* **Stated exercise**: Resume the text about the Chicago Women's Liberation Union teaching module, continuing it from the point where it stops.

* **Extract to read**:
..........
By Margaret Schmid and Chris Riddiough
About the Module
Socialist Feminist Theory and Strategy in the Chicago Women’s Liberation Union is a three-part teaching module for use with a course on ‘Second Wave’ feminism, the history of feminism and/or feminist theory. It focuses on the historical period of the second wave in the 1960s and 1970s. Feminist organizations during that period are sometimes criticized as focusing on the concerns of white, middle class, educated women, or as being preoccupied with consciousness raising and rap groups. The Chicago Women’s Liberation Union (CWLU) was an exception in both regards. The CWLU’s theory, beginning with its 1969 founding conference, recognized what is today called intersectionality – that is, the need to combat not only the oppression of women as women but also the simultaneous oppressions imposed by racism, capitalism, and imperialism. In the only change to the political principles adopted in 1969, the CWLU expanded its intersectional analysis to recognize the need to fight for the liberation of homosexuals, and especially lesbians.
Additionally, the CWLU from the beginning emphasized outreach, education, and action in its work. This module explores the original CWLU statement of political principles and the more complete intersectionality embodied in the amendment adopted by CWLU in 1972; the position paper ‘Socialist Feminism: A Strategy for the Women’s Movement; and the strategic framework the CWLU adopted to guide its outreach, education, and action programs throughout its existence.
CLASS 1: THE POLITICAL PRINCIPLES
The statement of political principles that was adopted at the October 1969 founding conference of CWLU reads:
The struggle for women's liberation is a revolutionary struggle.
Women's liberation is essential to the liberation of all oppressed people.
Women's liberation will not be achieved until all people are free.
We will struggle for the liberation of women and against male supremacy in all sections of society.
We will struggle against racism, imperialism, and capitalism, and dedicate ourselves to developing a consciousness of their effect on women.
We are dedicated to a democratic organization and understand that a way to ensure democracy is through full exchange of information and ideas, full political debate, and through unity of theory and practice.
..........
* **Information shown**:
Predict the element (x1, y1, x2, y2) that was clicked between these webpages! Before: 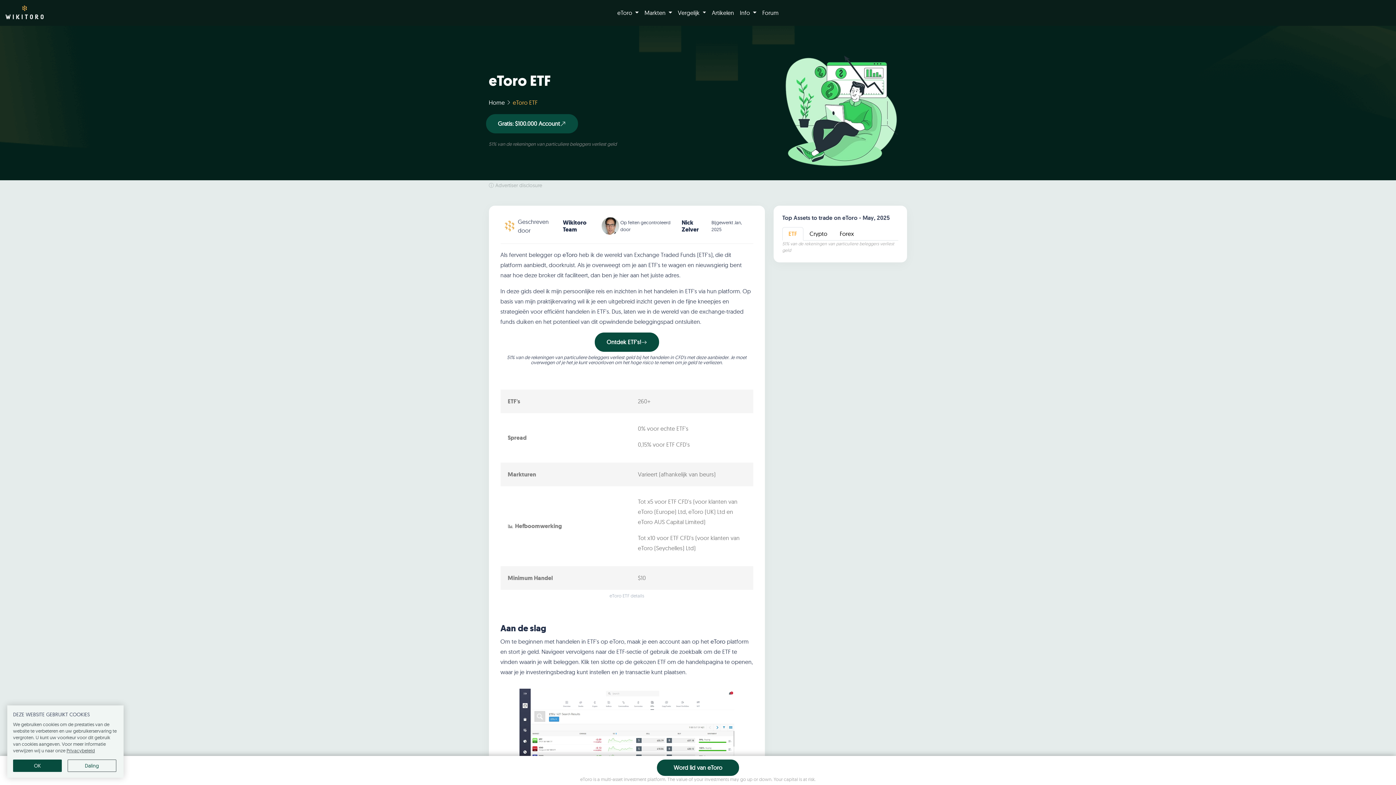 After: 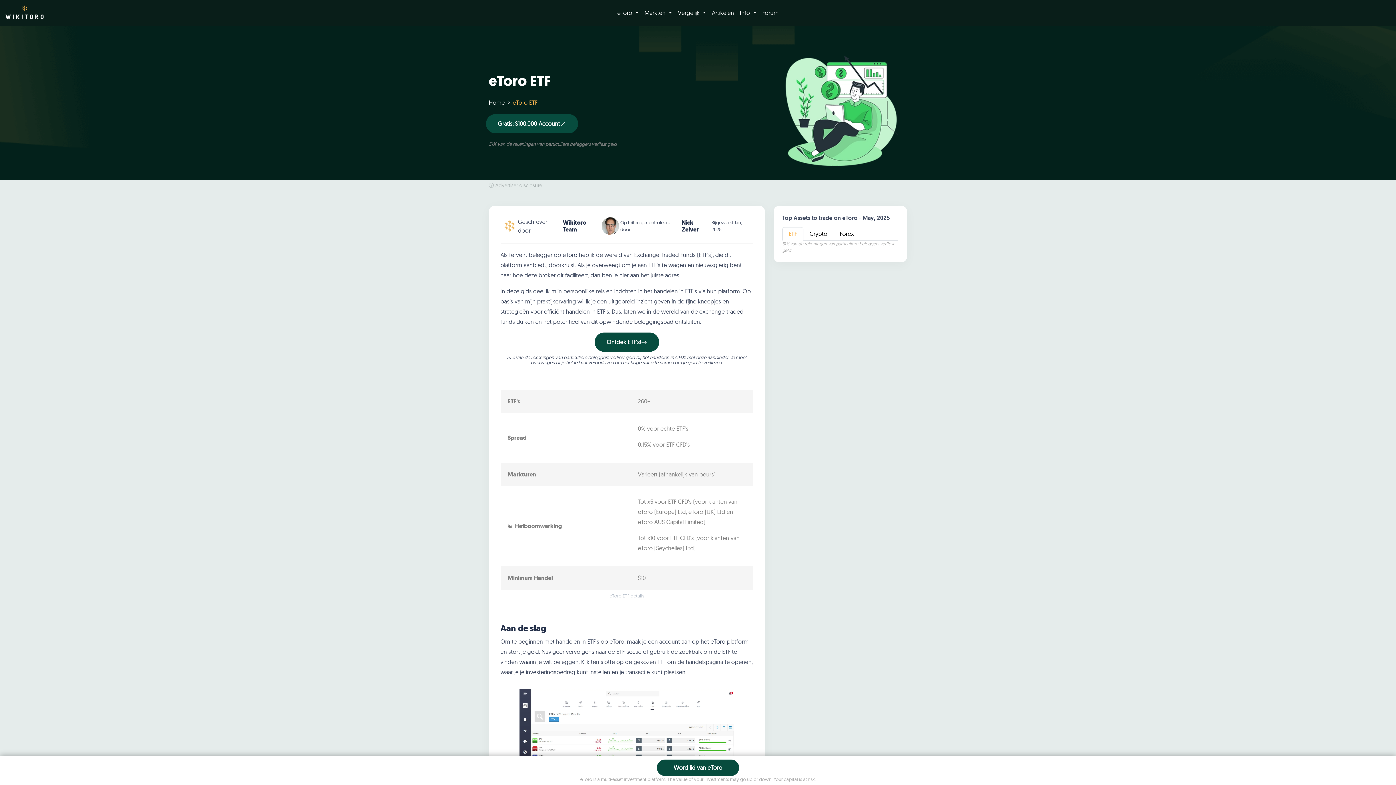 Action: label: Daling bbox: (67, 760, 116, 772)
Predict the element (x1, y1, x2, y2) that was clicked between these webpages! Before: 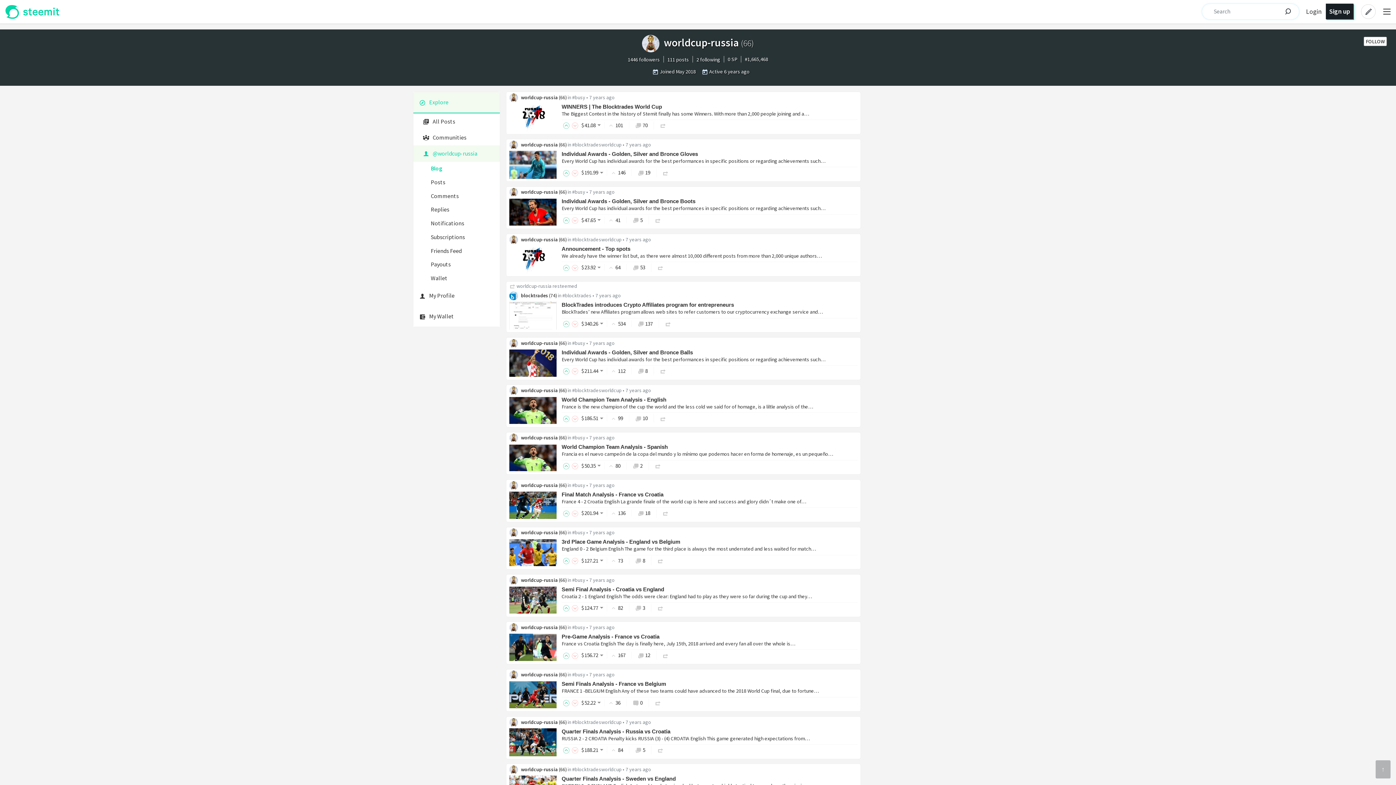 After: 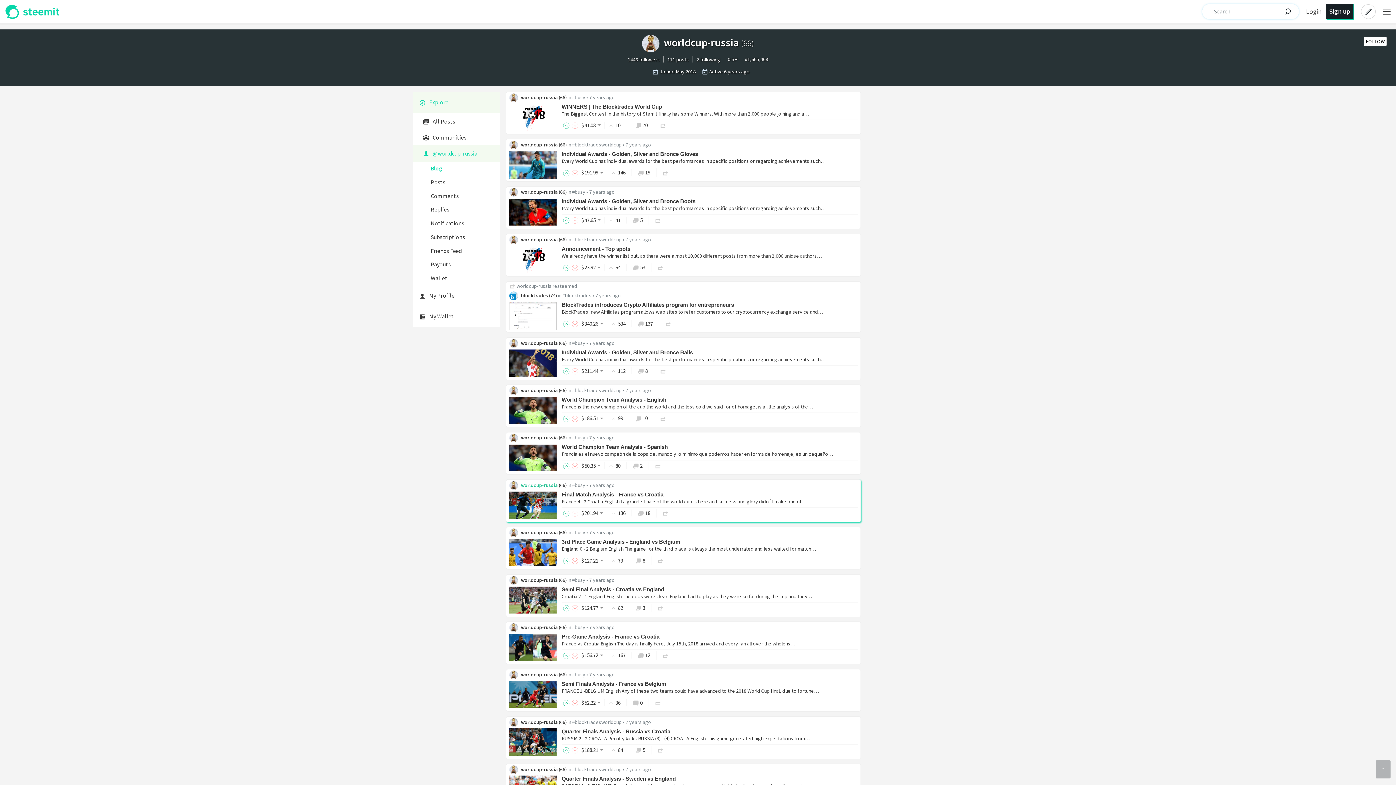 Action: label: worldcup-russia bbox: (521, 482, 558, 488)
..........
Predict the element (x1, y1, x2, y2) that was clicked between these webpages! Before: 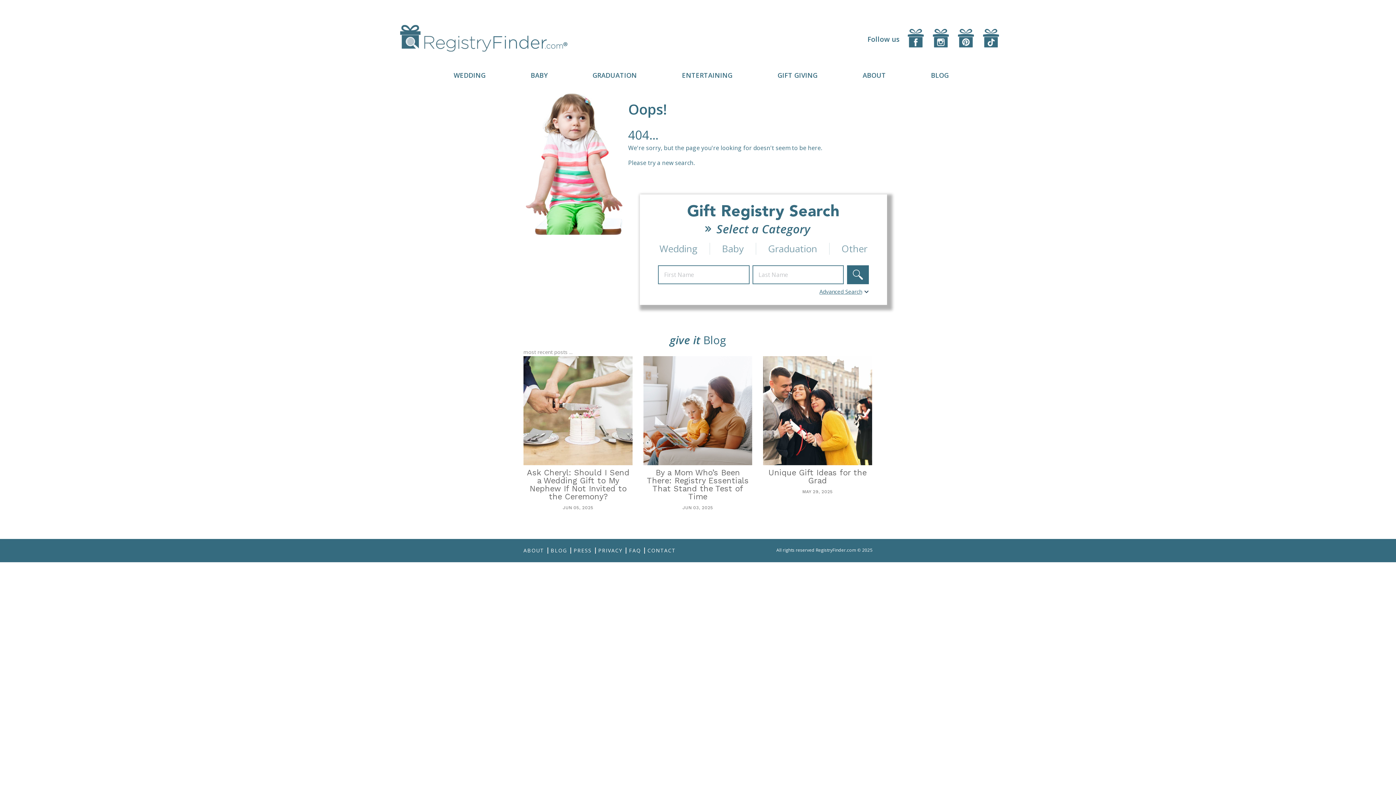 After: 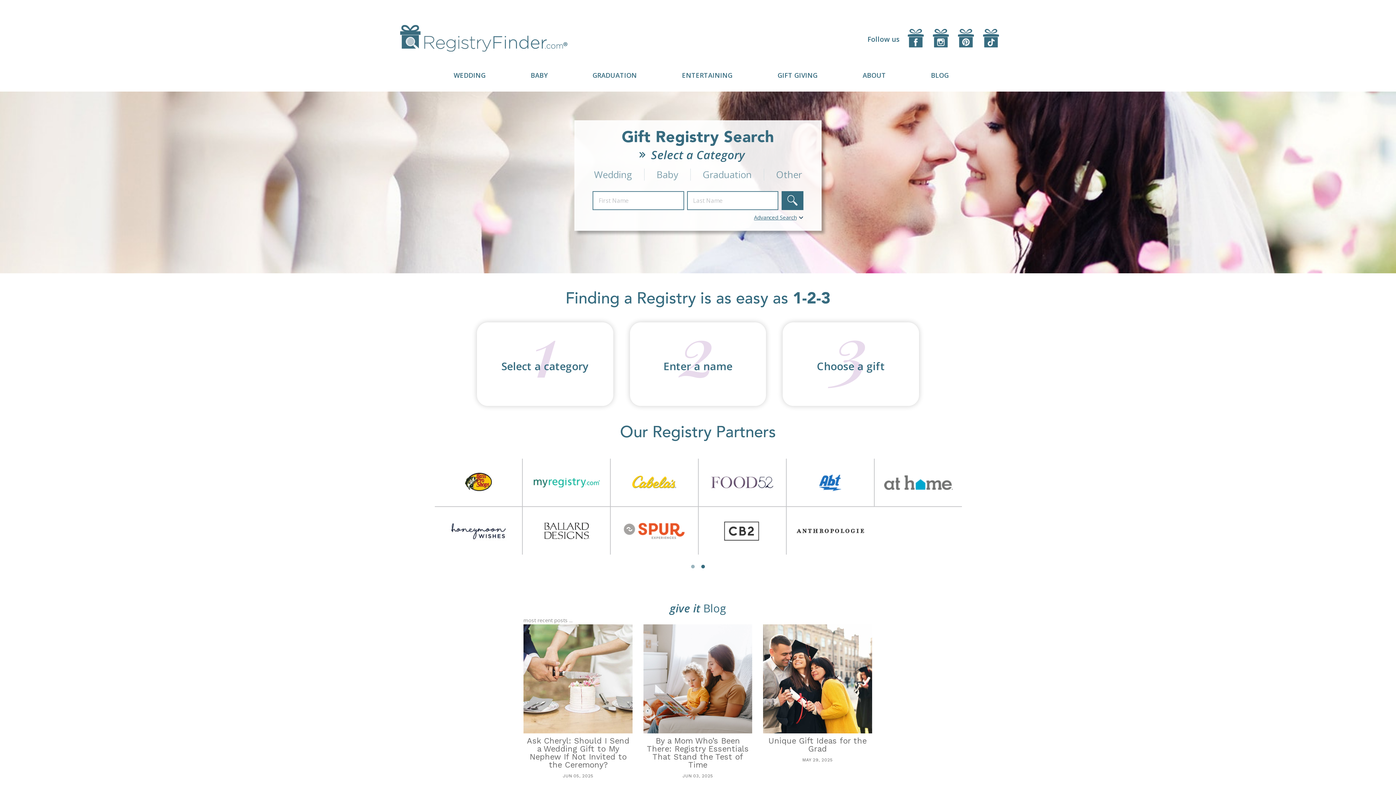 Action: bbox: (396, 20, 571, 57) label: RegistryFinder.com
..........
* **Task answer**:
We are committed to building a movement that embodies within it the humane values of the society for which we are fighting. To win this struggle, we must resist exploitative, manipulative, and intolerant attitudes in ourselves. We need to be supportive of each other, to have enthusiasm for change in ourselves and in society, and to have faith that people have unending energy and ability to change.
These principles reflect the involvement of the women who organized the founding conference of the CWLU and many of the early members in political activism through the movements of the 1960s – civil rights, anti-war, community organizing, student activism. For example, Vivian Rothstein, an author of the call for the conference, was an experienced community organizer who had traveled to Vietnam and met with women from their National Liberation Front. Another early activist, Heather Booth, had participated in the 1964 Freedom Summer and in student actions at the University of Chicago. They and the other early CWLU activists were keenly aware that these progressive movements were still primarily led by men and that even the most active women were marginalized when decisions of any consequence were made. Out of this grew a consciousness that, if women were to be liberated, independent women’s organizations were essential, and that women had to be central to the struggle. One of the major points of contention at the founding conference was whether it was legitimate to found an independent women’s organization. Many men in progressive civil rights, anti-war, and student organizations condemned the idea as divisive, and a contingent of women from male-led left-wing organizations were at the founding conference arguing against the creation of an independent CWLU.
The political principles explicitly link the struggle for women’s liberation to the struggles against racism, imperialism, and capitalism. Again, this was the result of the experiences of the women most instrumental in creating the CWLU and of the other early activists, all of whom had developed political awareness during the civil rights struggles in the 1960s and the fight against the Vietnam War in the 1960s into the 1970s. This political awareness made apparent that true liberation for women, the goal of the CWLU, could not be won by focusing on white women alone. Instead, the CWLU needed also to work for the liberation of women of color, women in Vietnam and other countries, women working for a minimum wage, women without control of their reproductive lives, and more. It was clear at the founding of the CWLU that the fight for women’s liberation was not separate from the struggles of other oppressed people in the United States and around the world. The choice of the word ”struggle” which recurs throughout CWLU documents likewise reflects the reality recognized by CWLU activists that the civil rights struggle, the anti-war movement, and the work of student and community organizers alike were pitted against the powerful machines of oppression and destruction.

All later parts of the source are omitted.